In deze uitspraak van de Rechtbank Den Haag, zittingsplaats Arnhem, op 19 februari 2025, wordt het beroep van eiser tegen de niet-ontvankelijkverklaring van zijn asielaanvraag beoordeeld. Eiser, vertegenwoordigd door mr. B.A. Palm, heeft zijn aanvraag ingediend omdat hij in Italië internationale bescherming geniet. De minister van Asiel en Migratie, vertegenwoordigd door mr. A. Bondarev, heeft de aanvraag niet-ontvankelijk verklaard op basis van het feit dat eiser reeds bescherming heeft in Italië, zoals vastgelegd in het besluit van 29 november 2024.
De rechtbank heeft het beroep op 29 januari 2024 behandeld, maar eiser en zijn gemachtigde zijn niet verschenen. De rechtbank concludeert dat de minister terecht heeft geoordeeld dat de asielaanvraag van eiser niet-ontvankelijk is, omdat er geen reëel risico bestaat op een schending van artikel 3 van het EVRM bij terugkeer naar Italië. De rechtbank stelt vast dat eiser niet aannemelijk heeft gemaakt dat hij in Italië in een situatie van materiële deprivatie verkeert die onverenigbaar is met de menselijke waardigheid. Eiser heeft niet voldoende pogingen ondernomen om zijn rechten als statushouder in Italië te effectueren.
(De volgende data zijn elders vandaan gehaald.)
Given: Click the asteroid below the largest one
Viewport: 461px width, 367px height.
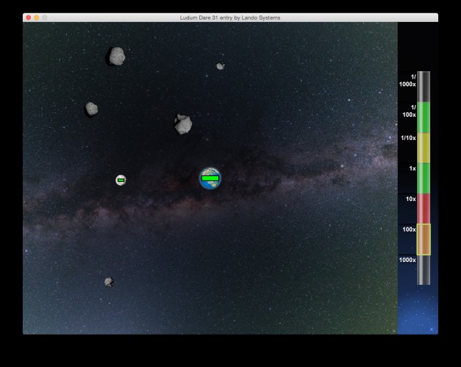Looking at the screenshot, I should point(92,109).
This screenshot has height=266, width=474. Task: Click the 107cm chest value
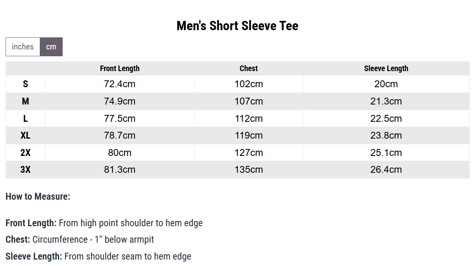[x=249, y=101]
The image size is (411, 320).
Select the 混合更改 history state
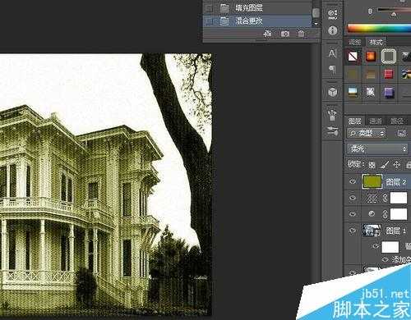(x=257, y=21)
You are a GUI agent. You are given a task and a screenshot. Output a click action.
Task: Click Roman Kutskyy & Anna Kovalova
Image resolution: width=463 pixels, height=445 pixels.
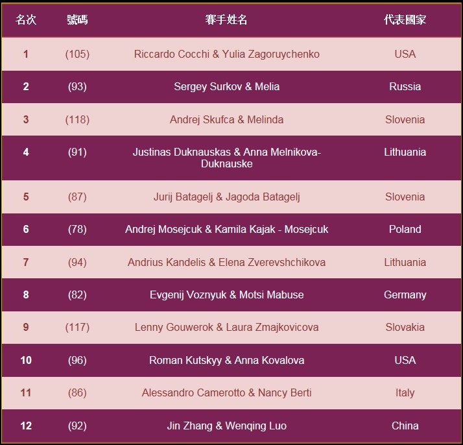point(226,360)
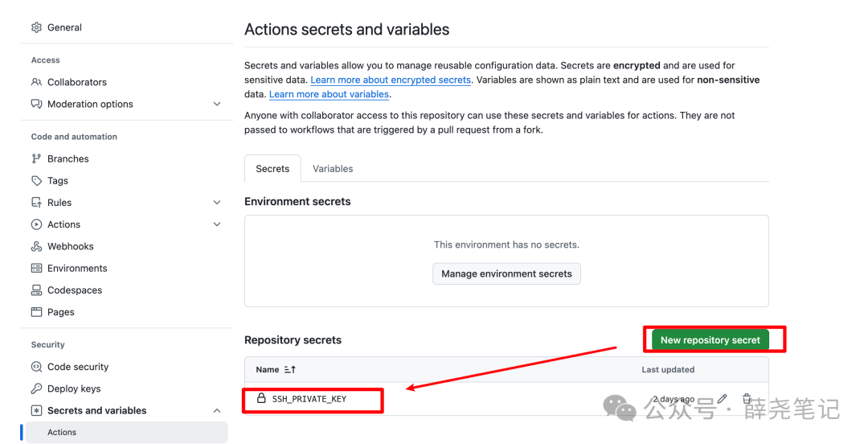Click the General settings gear icon
868x444 pixels.
point(36,27)
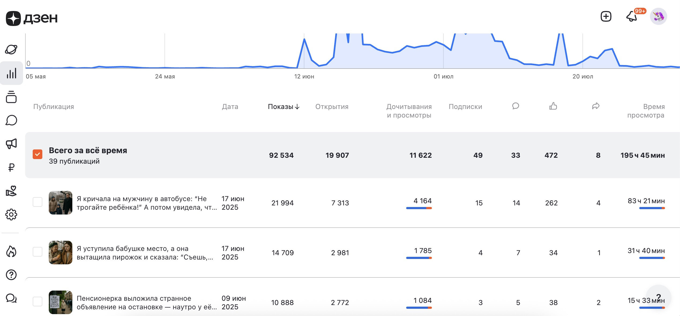Open the publications stack icon in sidebar
This screenshot has width=680, height=316.
pos(11,97)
De rechtbank wijst erop dat de minister op basis van het interstatelijk vertrouwensbeginsel mag aannemen dat de Italiaanse autoriteiten hun verplichtingen nakomen. Eiser heeft niet aangetoond dat hij niet kan rekenen op de bescherming van de Italiaanse autoriteiten. De rechtbank verklaart het beroep ongegrond, wat betekent dat eiser geen gelijk krijgt en geen proceskostenvergoeding ontvangt. De uitspraak is openbaar gemaakt en hoger beroep kan worden ingesteld bij de Afdeling bestuursrechtspraak van de Raad van State binnen één week na bekendmaking.